▸ **WHAT YOU SHOULD DO**
The answer should be the exact lines from the line containing "Where should I click to: Run" through the last line of the material below, with no pictures.

▸ **RECORDED DATA**
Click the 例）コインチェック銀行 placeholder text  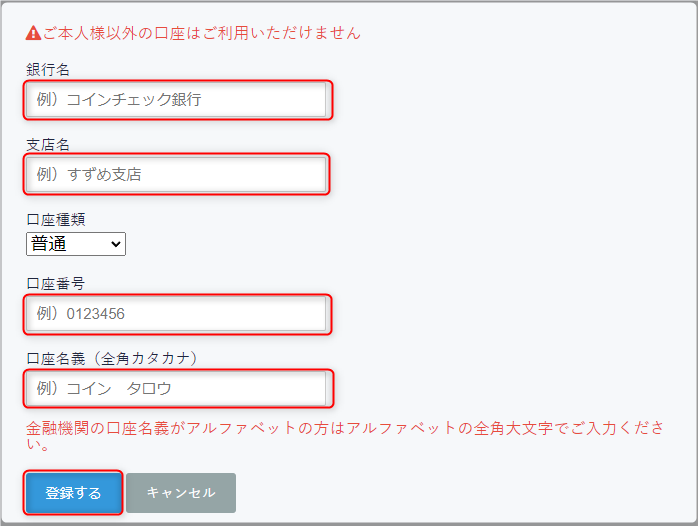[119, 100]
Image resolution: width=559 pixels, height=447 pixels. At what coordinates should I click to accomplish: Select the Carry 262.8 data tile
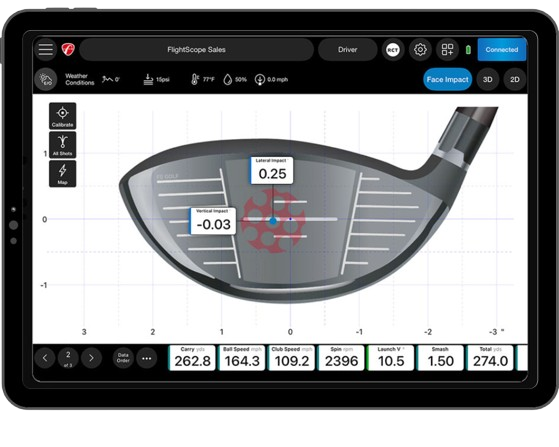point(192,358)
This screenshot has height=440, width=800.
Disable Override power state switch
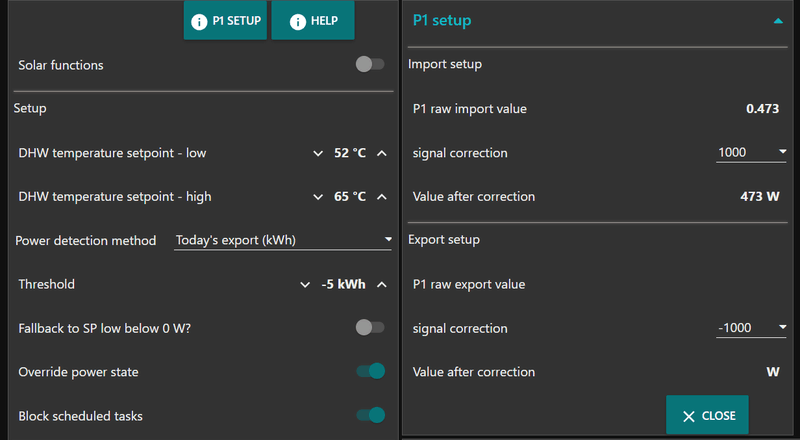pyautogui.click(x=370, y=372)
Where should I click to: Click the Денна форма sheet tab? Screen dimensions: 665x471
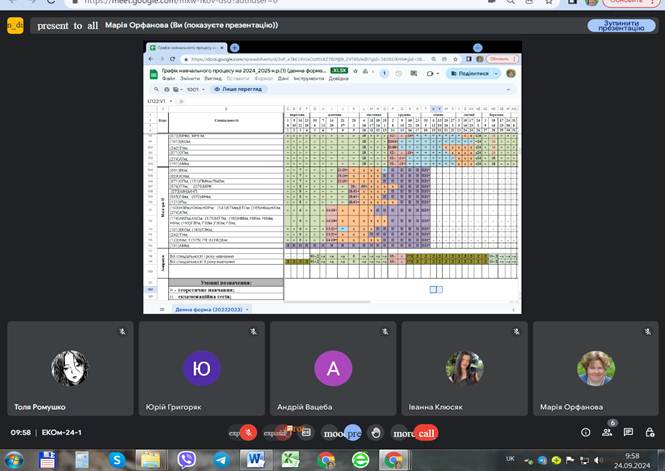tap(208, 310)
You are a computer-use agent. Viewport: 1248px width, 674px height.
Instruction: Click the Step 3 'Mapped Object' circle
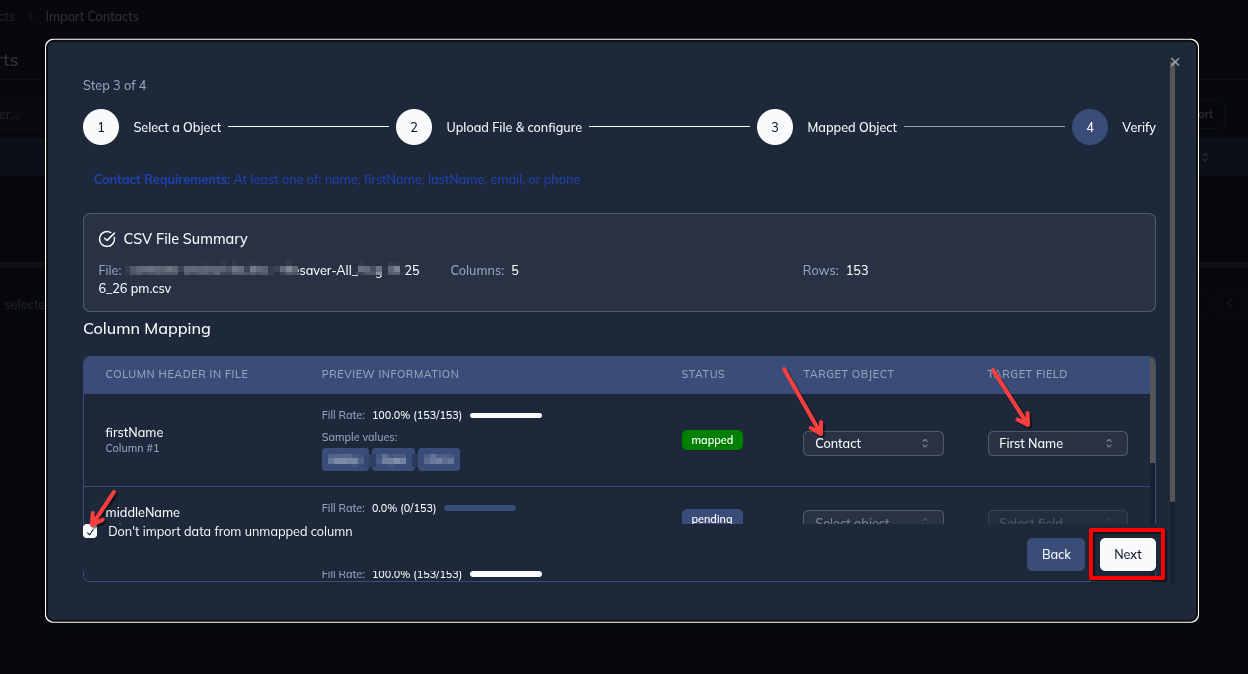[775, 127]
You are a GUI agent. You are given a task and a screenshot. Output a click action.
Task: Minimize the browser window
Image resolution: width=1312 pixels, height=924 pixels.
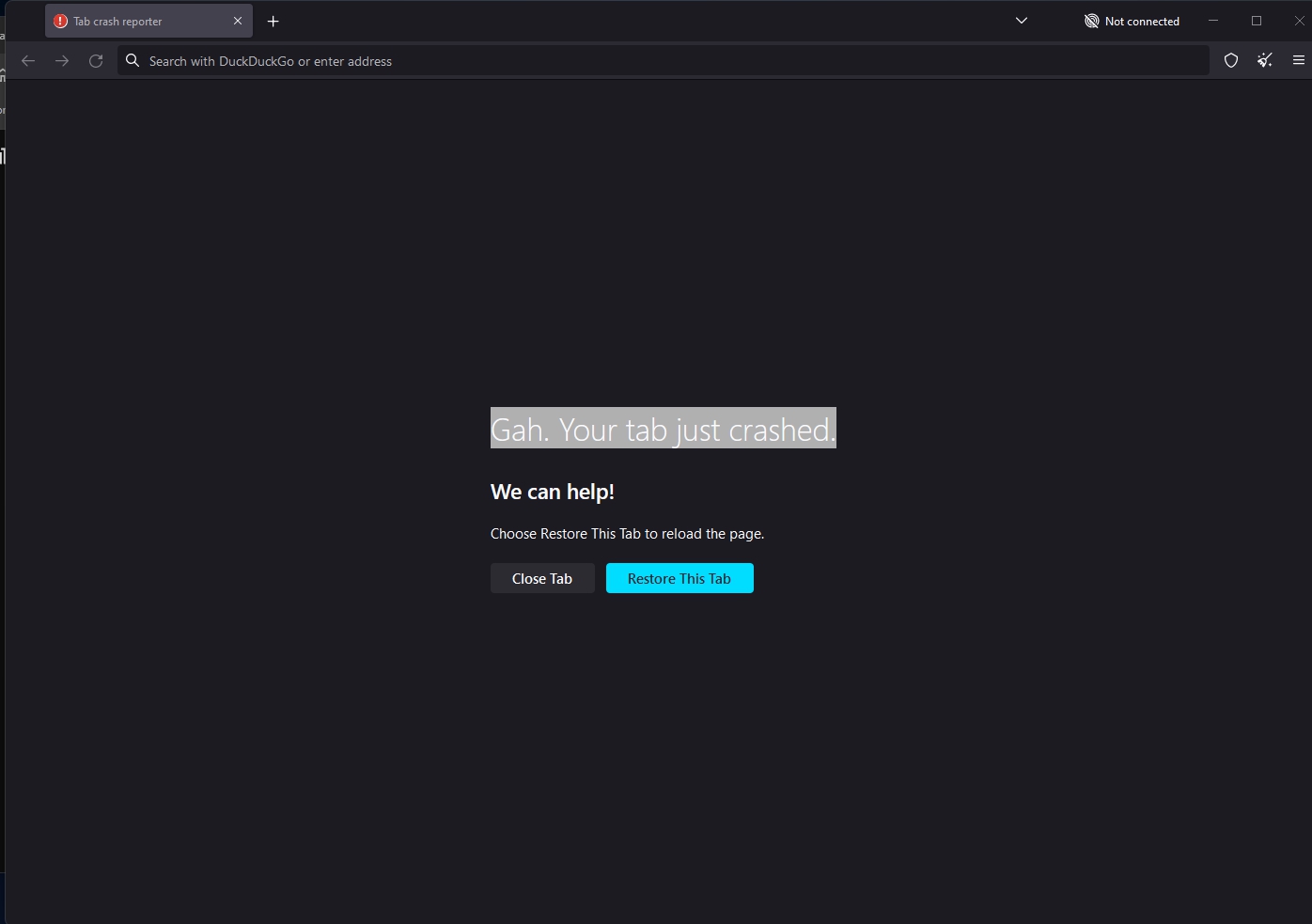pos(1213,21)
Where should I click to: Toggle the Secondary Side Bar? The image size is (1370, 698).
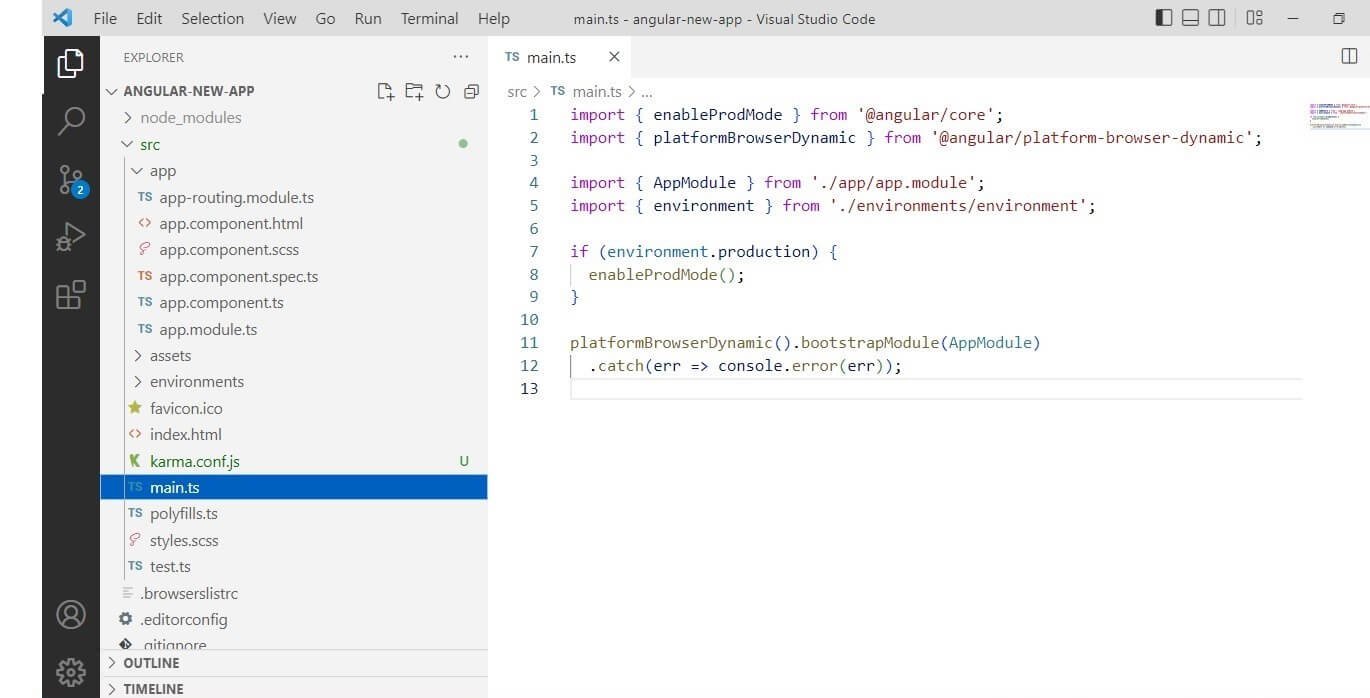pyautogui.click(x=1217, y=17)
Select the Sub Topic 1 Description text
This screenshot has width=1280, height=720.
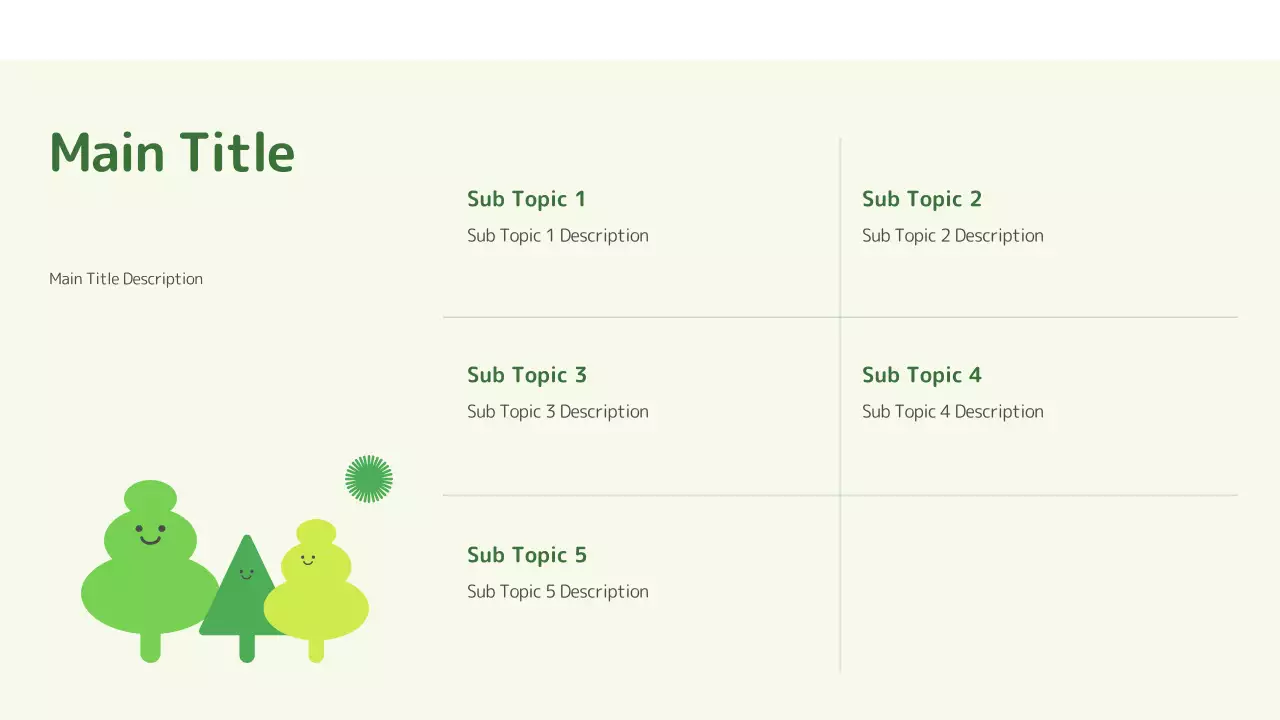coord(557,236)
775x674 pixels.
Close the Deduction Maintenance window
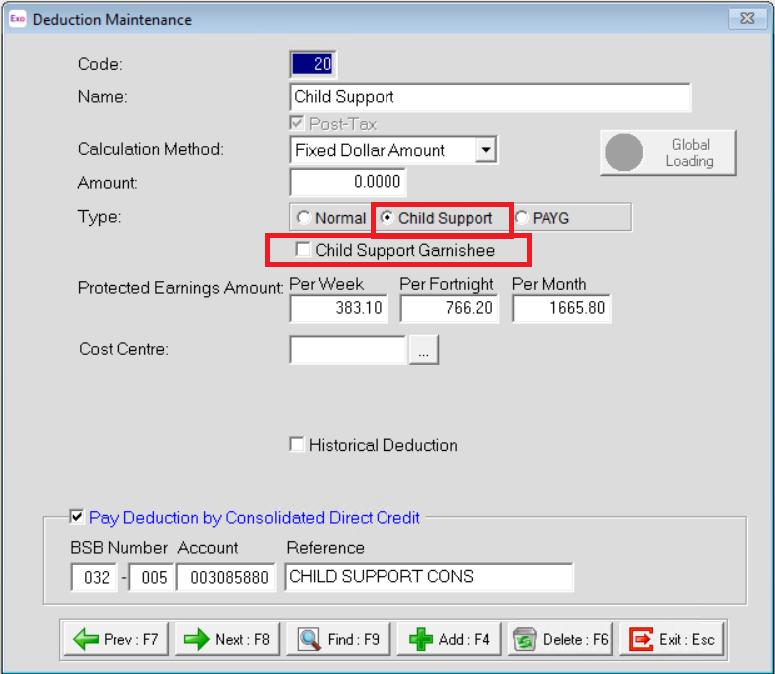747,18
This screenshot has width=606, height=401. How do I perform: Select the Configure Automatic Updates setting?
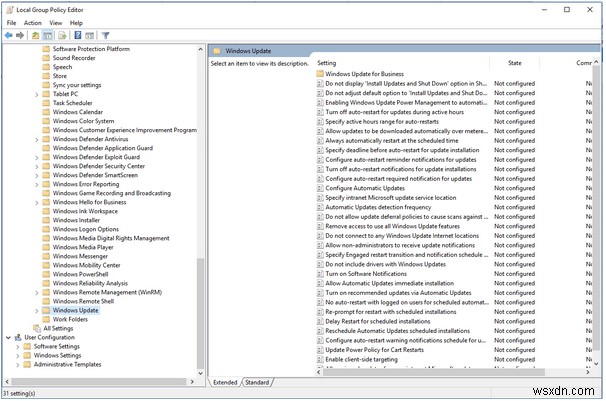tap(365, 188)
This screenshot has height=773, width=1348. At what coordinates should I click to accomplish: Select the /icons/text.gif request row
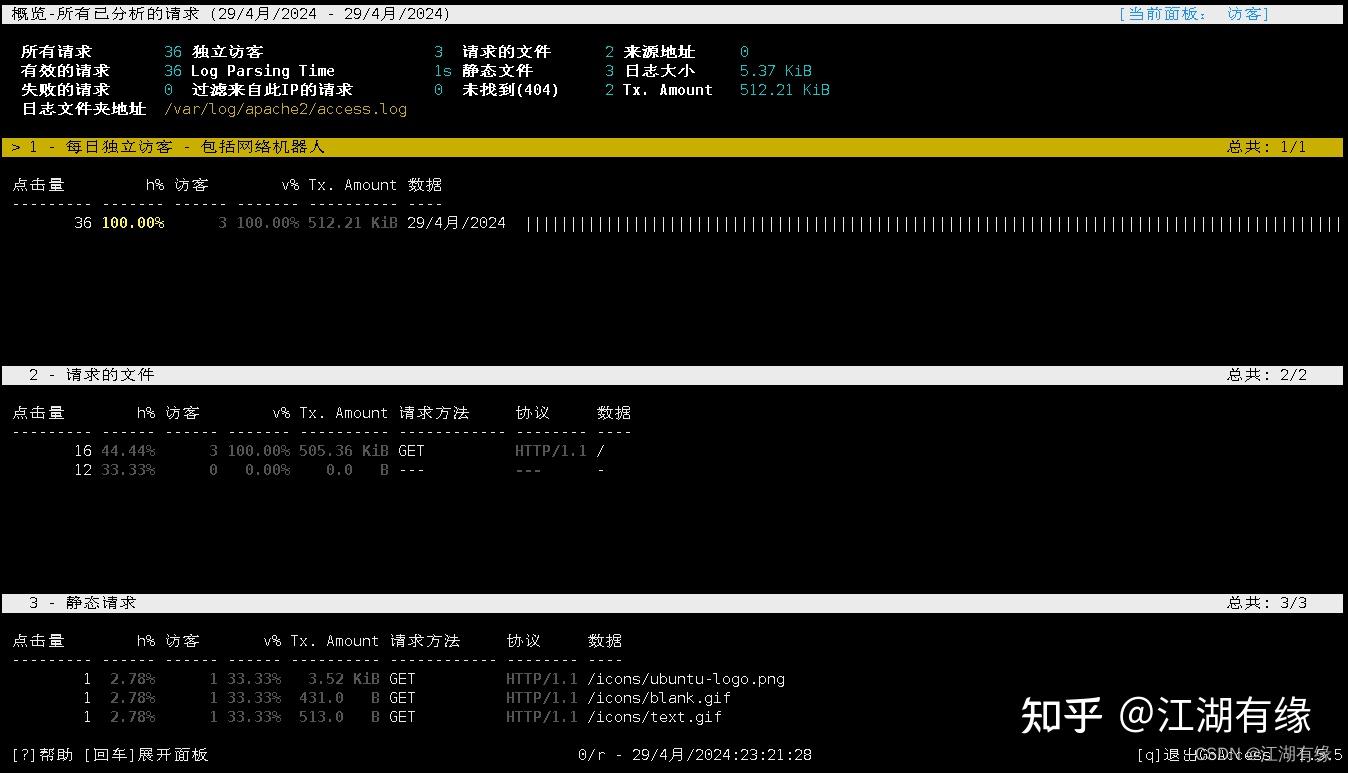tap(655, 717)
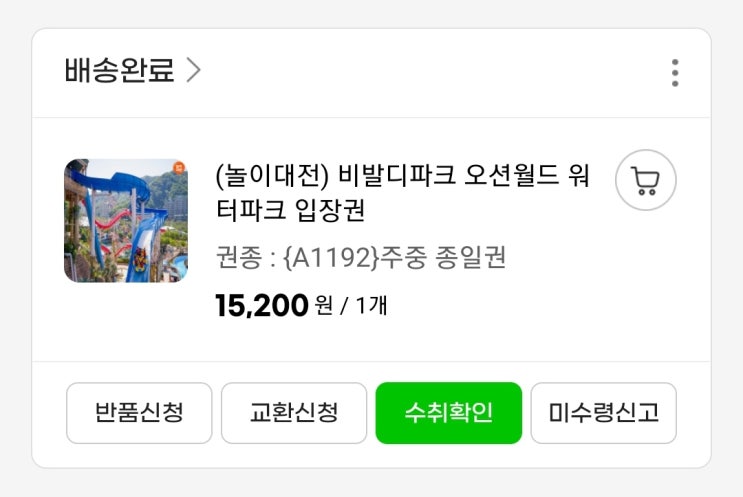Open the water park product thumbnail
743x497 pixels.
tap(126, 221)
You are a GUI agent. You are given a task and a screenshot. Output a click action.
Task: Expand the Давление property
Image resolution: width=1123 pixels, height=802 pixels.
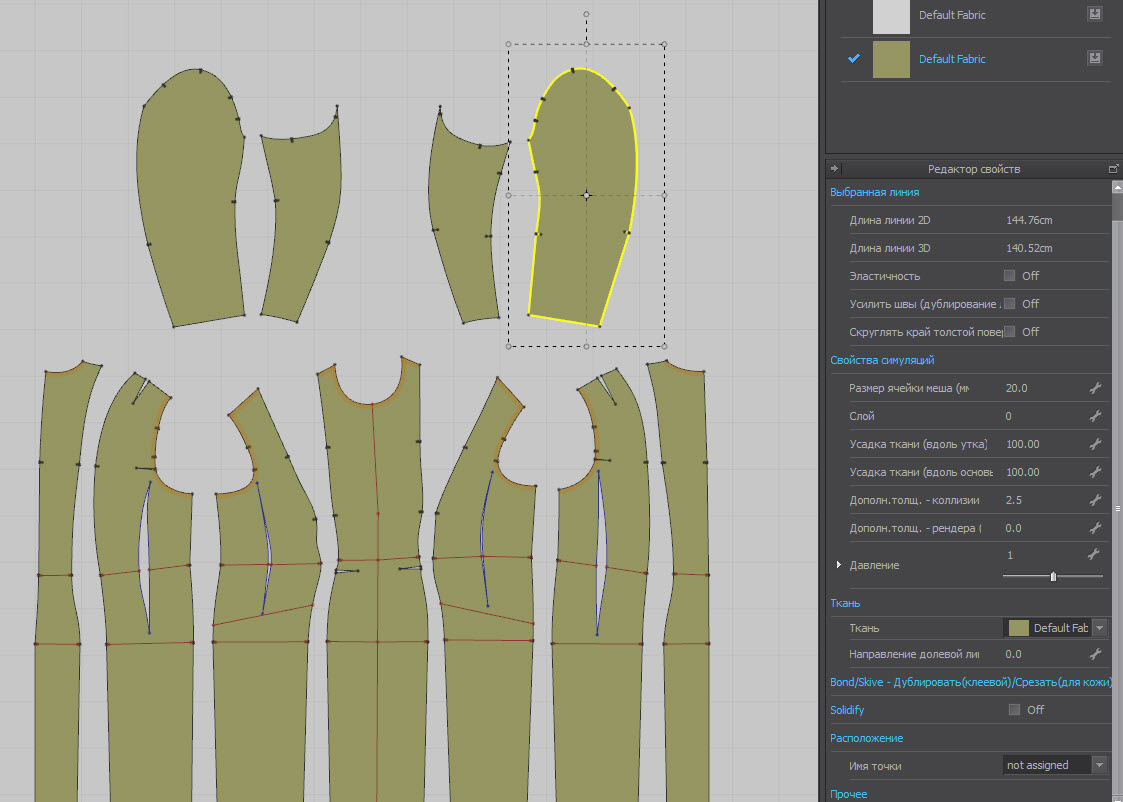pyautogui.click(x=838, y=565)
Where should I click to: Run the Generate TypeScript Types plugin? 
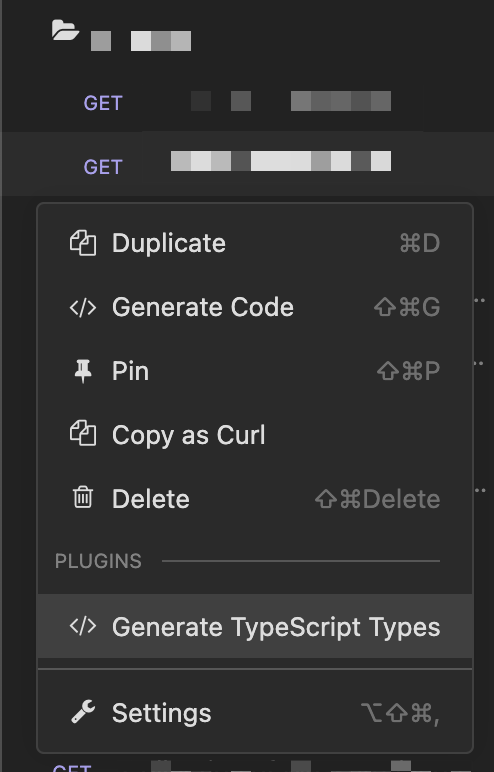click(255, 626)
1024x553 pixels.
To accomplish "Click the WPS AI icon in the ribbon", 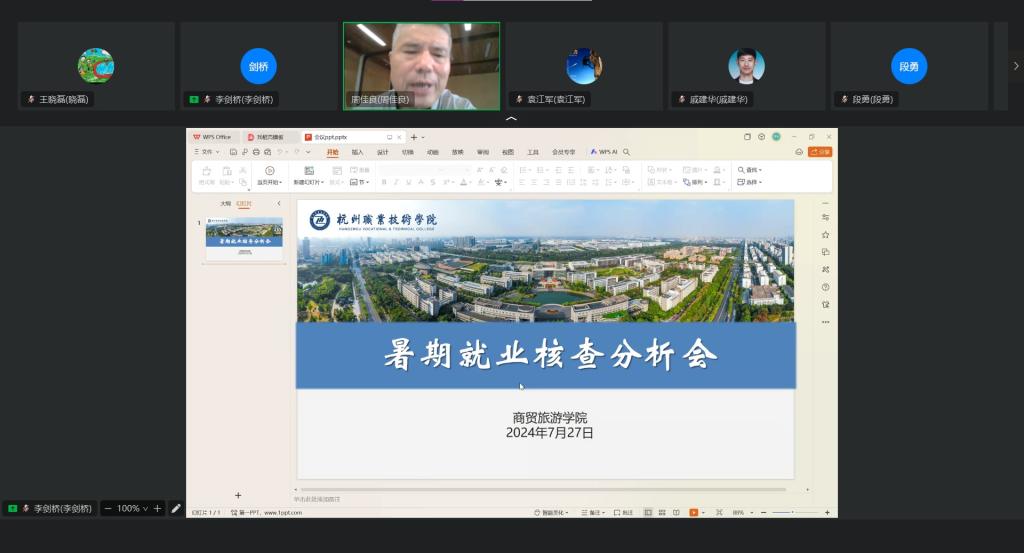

▸ **ANSWER TO THE EXERCISE**
Where should I click to: Run the Generate TypeScript Types plugin? 
click(255, 626)
1024x553 pixels.
To accomplish "Click the WPS AI icon in the ribbon", 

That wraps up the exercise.